Texte cité>
DOSSIER : L’immigration, cible des démagogues

Europe : chacun pour soi, et la police pour tous

Mis en ligne le 11 mars 2006 Convergences Politique

En juillet 2005 s’est tenu à Évian un sommet des ministres de l’Intérieur britannique, allemand, italien, espagnol et français, réunis autour du problème de « l’immigration irrégulière ». L’annonce la plus médiatisée a été celle de l’organisation de « charters européens », affrétés en commun pour expulser des immigrés clandestins en remplissant les avions.

Une coopération d’abord policière

Le sommet a été l’occasion d’un renforcement de la coopération entre les différentes polices pour la répression de l’immigration. Accords techniques sur de nouveaux visas biométriques, création d’un « cadre de référence » pour la législation sur le regroupement familial, harmonisation et contrôle commun des éventuelles campagnes de régularisation de sans-papiers... Et, surtout, création d’un dispositif commun de surveillance maritime en Méditerranée entre l’Espagne, la France et l’Italie, encouragés par l’Union à sous-traiter à leur tour le flicage des clandestins, toujours plus au sud.

L’Italie a financé la construction de trois centres de détention en Libye. Et, sur son propre sol, où la durée de détention administrative des sans-papiers est de deux mois, une directive européenne la porte à six mois, comme dans le reste de l’Union [1]. La loi Bossi/Fini de 2002 a par ailleurs généralisé les centres « d’identification », c’est-à-dire de détention provisoire, interdits de visite aux organisations humanitaires et aux journalistes.

Malte est un cas plus typique encore. L’île de 400 000 habitants a vu passer le nombre de ses boat people de quelques dizaines au début des années 1980 à plusieurs centaines dans les années 1990, et plus de 1 500 par an au début des années 2000. Pour pouvoir entrer dans l’Union européenne au 1er mai 2004, le pays a dû fournir la garantie qu’il exercerait un certain contrôle sur les candidats à l’immigration. Les demandeurs d’asile à Malte sont désormais enfermés dans des « reception centers », où 7 % seulement reçoivent le statut de réfugié. Malte accorde cependant à plus de 40 % des clandestins un statut « humanitaire », fait pour les inciter à quitter l’île (ils n’ont pas le droit d’y travailler).

À chacun son « immigration choisie »

L’Espagne, qui a de gros besoins en main d’œuvre agricole, se livre de temps à autre à des campagnes de régularisation partielle de sans-papiers. La dernière remonte au printemps 2005. Le gouvernement socialiste de Zapatero avait alors annoncé la régularisation de 700 000 clandestins. Mais les candidats devaient effectuer un véritable parcours du combattant, et notamment justifier d’un contrat de travail de six mois fourni par leur patron. Lors des quinze premiers jours de l’opération, on a donc assisté à 58 000 licenciements de sans-papiers, soit plus que le nombre de candidats durant la même période. Finalement la moitié environ du nombre estimé de clandestins n’ont pas été régularisés (et se retrouvent de ce fait dans une situation de plus grande précarité qu’avant l’opération).

Objectif> Rédigez, s'il vous plaît, la suite du texte sur l'immigration en Europe, en partant de sa dernière phrase.

Extraits des données>
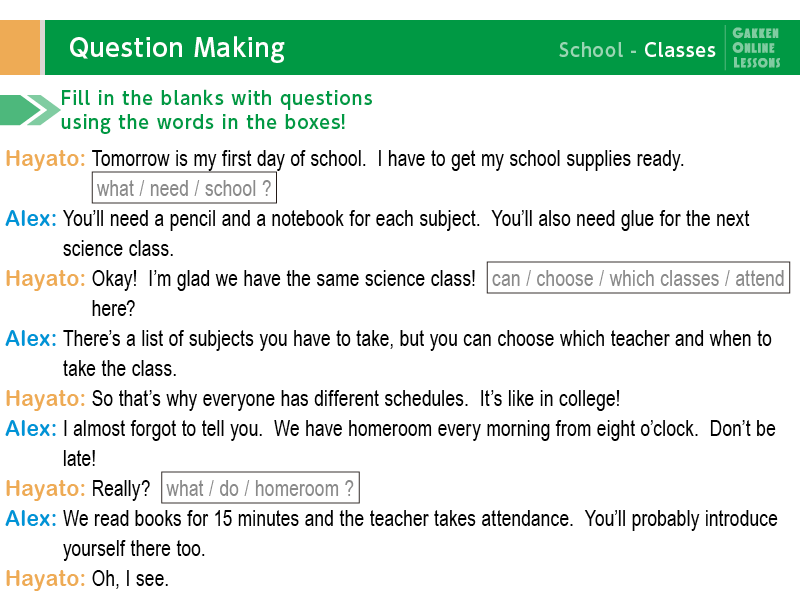Image resolution: width=800 pixels, height=600 pixels.
Task: Select the sentence "Oh, I see."
Action: (x=130, y=578)
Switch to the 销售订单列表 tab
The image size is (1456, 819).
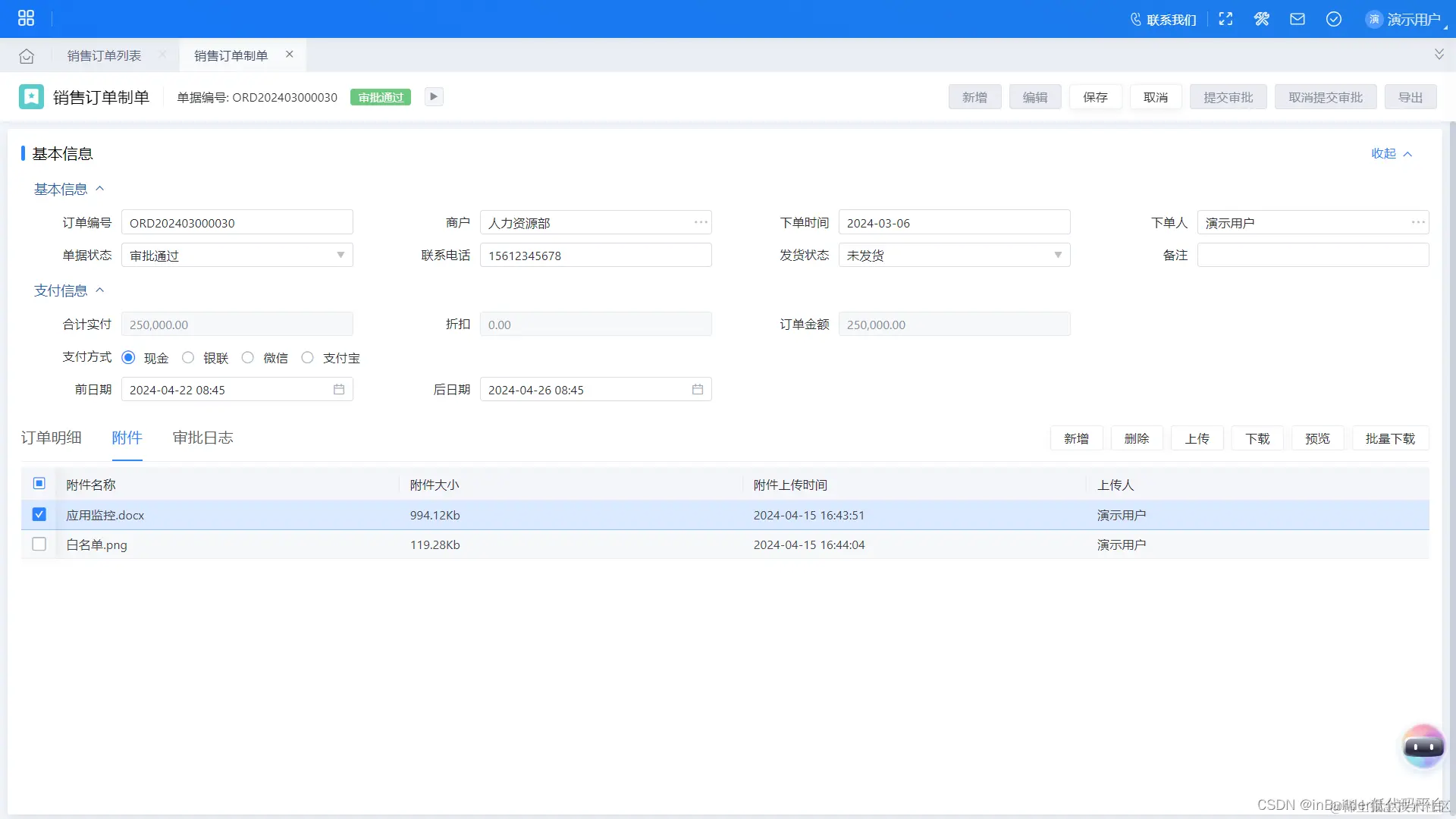pos(104,56)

Réponse>
La Grande-Bretagne pratique, à plus grande échelle et avec plus de constance, cette double politique d’importation d’immigrés et de restriction de leurs droits. Le New Labour de Blair défend officiellement la thèse que « l’immigration profite au Royaume-Uni ». Le nombre de permis de travail accordés a presque triplé entre 1997 et 2003, passant de 54 000 à 154 000. Le marché du travail s’est notamment ouvert à la main d’œuvre fournie par les nouveaux entrants de l’Est européen, mais leurs salaires sont parmi les plus bas, et les avantages sociaux auxquels ils ont droit sont très inférieurs à ceux de citoyens britanniques. Les ressortissants de pays extérieurs à l’Union européenne sont, eux, exclus de ces avantages sociaux pendant quatre ans, une période que le gouvernement envisage de porter à cinq. Pour le regroupement familial, la période d’attente avant que les conjoints obtiennent un droit permanent au séjour est passée d’un an à deux. Et le nombre de sans-papiers de toutes origines augmente.

L’Allemagne fait appel à des travailleurs d’immigration « lointaine » (notamment turque), mais la proximité des anciens pays du bloc soviétique lui donne un accès plus immédiat encore à un réservoir quasi illimité de main d’œuvre qualifiée et extrêmement peu coûteuse. Cela lui permet une politique « d’approvisionnement » très souple, quitte à renvoyer les travailleurs périodiquement dans leur pays d’origine. La République fédérale utilise depuis des années des accords bilatéraux passés avec la Pologne, la Roumanie, la Hongrie, la Slovaquie, la République Tchèque, la Croatie, la Slovénie et la Bulgarie pour pouvoir y recruter d’abord des ouvriers agricoles saisonniers dont le séjour est limité à trois mois. Les salaires et les conditions de travail sont censés être équivalents à ceux des travailleurs allemands... mais la règle a ses exceptions : si l’ouvrier ne travaille pas plus de 50 jours, il n’a plus ni devoirs ni droits. Ces dernières années, on estime que 15 % seulement des saisonniers agricoles enregistrés par l’Office d’emploi fédéral étaient inscrits à la sécurité sociale, en toute légalité.

Depuis le 1er janvier 2005, l’Allemagne s’est dotée d’une nouvelle loi sur l’immigration, vantée comme « la plus moderne d’Europe ». Cette loi renforce la surveillance des immigrés en les contraignant à suivre des « cours d’intégration », précisant que « les étrangers qui vivent déjà en Allemagne, qui touchent l’indemnité de chômage (...) et sont faiblement intégrés, peuvent également être contraints d’y participer, sous peine de voir diminuer leurs indemnités ». Les anciens titres de séjour de cinq ans sont bien remplacés par une autorisation permanente... mais elle ne concerne que « les étrangers hautement qualifiés (les ingénieurs ou les personnes exerçant des responsabilités dans le domaine scientifique, par exemple) ».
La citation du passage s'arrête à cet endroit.